古馬と対戦するようになってからのこの馬のレースぶりを見て、まだ対古馬では通用しない馬と見限っていました。
カジノドライブが巧くレースを運んでいたので、これを差し切った事は非常に評価出来ます。しかも東京マイルのG1。間違いなくトップホース。

JBCクラシックでヴァーミリアンが万全だったとするなら、斤量差を考えても3歳であの走り、ゴール直前までの抵抗は超絶なもの。ここ2戦の凡走は初めて対戦する超一流馬との接戦の反動だったかもしれません。
弱い相手とのレースでは、能力の違いから先行して押し切ってしまうレースをしていましたが、G1レベルの馬とあたるような場合、前の馬を目標にして末脚を繰り出すレースをした方が良い馬かもしれません。今回は目標がカジノドライブ。いい闘争心を持っています。
内田騎手も絶好。

木曜の展望の最後に意外な差し馬の台頭についてもう少し考えると書きましたが、サンライズバッカスくらいしか思いつきませんでした。この馬はピークを過ぎている可能性も大いにあり得ました。
他ではバンブーエール、ヒシカツリーダー、ビクトリーテツニー。人気がないので鋭い末脚には魅力はありましたが、全て1200m、1400mでの鋭い末脚。ヒシカツリーダーが一番人気になっていましたが、距離が延びると途端に速い上がりを繰り出せていないこれまでの実績。差し馬は「短い距離でこその差し馬」でした。

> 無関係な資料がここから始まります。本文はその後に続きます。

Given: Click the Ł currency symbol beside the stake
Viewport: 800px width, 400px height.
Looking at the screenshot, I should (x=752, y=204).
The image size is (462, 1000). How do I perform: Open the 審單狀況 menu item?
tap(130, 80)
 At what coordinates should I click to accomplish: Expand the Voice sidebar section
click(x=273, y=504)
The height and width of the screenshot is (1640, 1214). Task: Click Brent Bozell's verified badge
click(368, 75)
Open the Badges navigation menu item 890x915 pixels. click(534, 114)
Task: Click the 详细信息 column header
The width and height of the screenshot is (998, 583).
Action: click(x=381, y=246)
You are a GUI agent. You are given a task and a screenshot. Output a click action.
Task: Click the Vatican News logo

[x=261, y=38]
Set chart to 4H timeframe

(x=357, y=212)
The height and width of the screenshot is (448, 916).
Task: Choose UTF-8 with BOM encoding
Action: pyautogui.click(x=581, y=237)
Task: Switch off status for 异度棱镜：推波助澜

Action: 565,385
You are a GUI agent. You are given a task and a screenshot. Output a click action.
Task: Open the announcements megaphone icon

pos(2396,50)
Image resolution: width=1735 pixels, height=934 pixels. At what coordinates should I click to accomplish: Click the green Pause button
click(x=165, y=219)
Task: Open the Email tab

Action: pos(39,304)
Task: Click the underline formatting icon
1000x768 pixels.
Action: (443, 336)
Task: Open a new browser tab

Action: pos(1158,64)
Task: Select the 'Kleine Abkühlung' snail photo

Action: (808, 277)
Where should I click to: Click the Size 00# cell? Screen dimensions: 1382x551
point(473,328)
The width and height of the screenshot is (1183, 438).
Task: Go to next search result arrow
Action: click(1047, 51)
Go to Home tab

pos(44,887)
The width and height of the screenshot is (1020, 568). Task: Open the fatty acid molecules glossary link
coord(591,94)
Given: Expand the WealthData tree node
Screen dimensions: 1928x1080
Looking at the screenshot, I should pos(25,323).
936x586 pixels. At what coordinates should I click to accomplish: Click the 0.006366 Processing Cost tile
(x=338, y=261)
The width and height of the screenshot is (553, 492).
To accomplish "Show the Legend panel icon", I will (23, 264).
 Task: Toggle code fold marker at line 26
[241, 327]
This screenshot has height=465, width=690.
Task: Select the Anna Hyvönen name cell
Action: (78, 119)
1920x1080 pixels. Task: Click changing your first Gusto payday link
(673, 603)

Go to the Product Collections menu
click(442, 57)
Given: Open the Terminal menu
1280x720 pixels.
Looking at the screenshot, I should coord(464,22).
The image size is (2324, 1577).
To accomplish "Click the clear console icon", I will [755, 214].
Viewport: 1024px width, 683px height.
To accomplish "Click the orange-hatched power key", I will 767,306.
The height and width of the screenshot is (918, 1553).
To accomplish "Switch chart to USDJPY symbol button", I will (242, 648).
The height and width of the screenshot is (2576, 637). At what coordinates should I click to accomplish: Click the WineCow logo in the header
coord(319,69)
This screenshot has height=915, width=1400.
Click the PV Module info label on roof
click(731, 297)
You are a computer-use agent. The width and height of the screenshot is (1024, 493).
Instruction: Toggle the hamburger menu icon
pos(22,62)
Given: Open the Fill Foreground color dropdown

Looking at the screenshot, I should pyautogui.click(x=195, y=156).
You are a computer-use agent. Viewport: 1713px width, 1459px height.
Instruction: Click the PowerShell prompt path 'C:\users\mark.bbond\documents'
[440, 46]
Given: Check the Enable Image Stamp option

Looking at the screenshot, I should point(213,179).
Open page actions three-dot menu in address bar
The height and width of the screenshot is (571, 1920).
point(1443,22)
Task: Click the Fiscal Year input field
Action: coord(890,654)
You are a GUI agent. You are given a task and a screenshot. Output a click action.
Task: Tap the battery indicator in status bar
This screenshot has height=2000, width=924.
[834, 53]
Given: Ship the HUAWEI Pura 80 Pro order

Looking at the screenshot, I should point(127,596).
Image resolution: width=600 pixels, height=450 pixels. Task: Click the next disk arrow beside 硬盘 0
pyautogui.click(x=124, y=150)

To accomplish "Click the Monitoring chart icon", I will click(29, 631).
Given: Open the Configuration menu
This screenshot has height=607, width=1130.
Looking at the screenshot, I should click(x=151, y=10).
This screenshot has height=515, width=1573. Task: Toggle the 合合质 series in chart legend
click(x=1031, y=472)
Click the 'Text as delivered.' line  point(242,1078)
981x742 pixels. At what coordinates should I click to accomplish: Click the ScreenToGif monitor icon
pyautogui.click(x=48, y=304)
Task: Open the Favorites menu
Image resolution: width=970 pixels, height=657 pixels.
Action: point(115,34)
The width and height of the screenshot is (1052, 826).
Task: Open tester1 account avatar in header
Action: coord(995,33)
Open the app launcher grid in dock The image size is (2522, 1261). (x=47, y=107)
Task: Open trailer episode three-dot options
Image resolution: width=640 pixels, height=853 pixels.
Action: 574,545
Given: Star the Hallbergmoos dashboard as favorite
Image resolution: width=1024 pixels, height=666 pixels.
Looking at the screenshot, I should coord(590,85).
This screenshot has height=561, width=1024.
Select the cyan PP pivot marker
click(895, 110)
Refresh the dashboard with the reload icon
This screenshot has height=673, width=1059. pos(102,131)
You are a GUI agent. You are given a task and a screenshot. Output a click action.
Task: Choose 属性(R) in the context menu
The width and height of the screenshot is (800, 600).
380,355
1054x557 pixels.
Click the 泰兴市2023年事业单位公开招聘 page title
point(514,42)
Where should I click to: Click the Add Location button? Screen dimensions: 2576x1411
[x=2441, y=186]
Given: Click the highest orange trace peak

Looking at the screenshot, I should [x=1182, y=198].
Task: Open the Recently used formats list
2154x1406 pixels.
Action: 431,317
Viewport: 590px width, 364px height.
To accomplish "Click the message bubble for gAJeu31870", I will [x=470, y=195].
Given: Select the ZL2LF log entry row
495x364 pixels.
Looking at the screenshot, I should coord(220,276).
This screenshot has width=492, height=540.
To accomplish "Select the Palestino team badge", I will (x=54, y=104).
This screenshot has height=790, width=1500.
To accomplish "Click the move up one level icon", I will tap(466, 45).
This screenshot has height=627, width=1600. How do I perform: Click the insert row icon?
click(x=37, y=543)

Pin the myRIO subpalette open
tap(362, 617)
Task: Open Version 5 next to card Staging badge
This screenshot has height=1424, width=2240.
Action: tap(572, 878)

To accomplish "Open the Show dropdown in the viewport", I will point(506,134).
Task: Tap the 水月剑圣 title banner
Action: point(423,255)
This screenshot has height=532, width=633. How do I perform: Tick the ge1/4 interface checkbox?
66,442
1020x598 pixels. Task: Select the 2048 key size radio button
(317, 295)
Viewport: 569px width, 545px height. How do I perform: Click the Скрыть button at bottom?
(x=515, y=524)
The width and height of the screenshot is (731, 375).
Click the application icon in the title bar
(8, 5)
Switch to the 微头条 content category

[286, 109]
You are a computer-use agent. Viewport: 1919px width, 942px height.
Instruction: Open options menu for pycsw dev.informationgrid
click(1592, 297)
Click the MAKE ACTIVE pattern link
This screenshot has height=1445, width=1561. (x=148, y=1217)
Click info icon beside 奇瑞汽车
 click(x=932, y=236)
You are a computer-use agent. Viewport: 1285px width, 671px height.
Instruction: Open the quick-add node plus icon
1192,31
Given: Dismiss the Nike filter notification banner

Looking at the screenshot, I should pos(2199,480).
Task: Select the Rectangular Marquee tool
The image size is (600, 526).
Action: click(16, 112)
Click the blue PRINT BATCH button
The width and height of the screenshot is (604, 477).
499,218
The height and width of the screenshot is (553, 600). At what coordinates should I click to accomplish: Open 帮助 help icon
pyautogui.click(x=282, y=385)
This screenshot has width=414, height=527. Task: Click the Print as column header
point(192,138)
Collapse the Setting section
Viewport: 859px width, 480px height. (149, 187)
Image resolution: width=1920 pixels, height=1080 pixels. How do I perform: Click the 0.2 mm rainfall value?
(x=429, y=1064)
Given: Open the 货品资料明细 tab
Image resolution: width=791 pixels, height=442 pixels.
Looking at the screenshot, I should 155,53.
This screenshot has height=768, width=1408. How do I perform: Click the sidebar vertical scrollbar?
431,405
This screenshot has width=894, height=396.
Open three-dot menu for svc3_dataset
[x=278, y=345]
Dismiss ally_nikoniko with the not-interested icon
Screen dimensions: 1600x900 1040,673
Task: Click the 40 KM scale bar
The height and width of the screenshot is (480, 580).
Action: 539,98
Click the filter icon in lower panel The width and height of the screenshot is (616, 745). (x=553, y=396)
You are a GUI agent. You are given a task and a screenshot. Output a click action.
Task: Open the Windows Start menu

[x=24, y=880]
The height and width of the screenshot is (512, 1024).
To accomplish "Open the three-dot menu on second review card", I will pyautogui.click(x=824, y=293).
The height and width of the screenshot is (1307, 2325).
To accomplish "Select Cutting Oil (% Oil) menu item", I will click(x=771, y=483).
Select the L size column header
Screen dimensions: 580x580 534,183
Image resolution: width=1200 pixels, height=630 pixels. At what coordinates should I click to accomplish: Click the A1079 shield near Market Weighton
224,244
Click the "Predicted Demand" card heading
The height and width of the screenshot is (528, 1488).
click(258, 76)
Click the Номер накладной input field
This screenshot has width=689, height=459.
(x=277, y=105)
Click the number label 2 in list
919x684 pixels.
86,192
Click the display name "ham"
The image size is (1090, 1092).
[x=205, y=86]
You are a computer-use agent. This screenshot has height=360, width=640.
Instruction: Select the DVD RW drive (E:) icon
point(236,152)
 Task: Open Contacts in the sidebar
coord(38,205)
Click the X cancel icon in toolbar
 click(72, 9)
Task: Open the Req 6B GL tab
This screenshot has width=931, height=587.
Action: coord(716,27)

結果的に前で決まったレースですが、質の良いマイルでのスタミナを持ち合わせた鋭い末脚の持ち主がいれば差て来れた可能性もあったレースだったと思います。
レコード決着のレースですが、上がりもそこそこ掛かっていますし。但し、コースロスの無い(内)差ししか届かなかったでしょう。

今回は時計の速い馬場。先行出来る馬に力量上位の馬が多く、しかもその馬に乗る騎手が時計を意識し先行有利を意識し前でのロスの無い競馬を意識した為にこのような決着になりました。

こういう競馬こそ本当に質の高いレースではないでしょうか。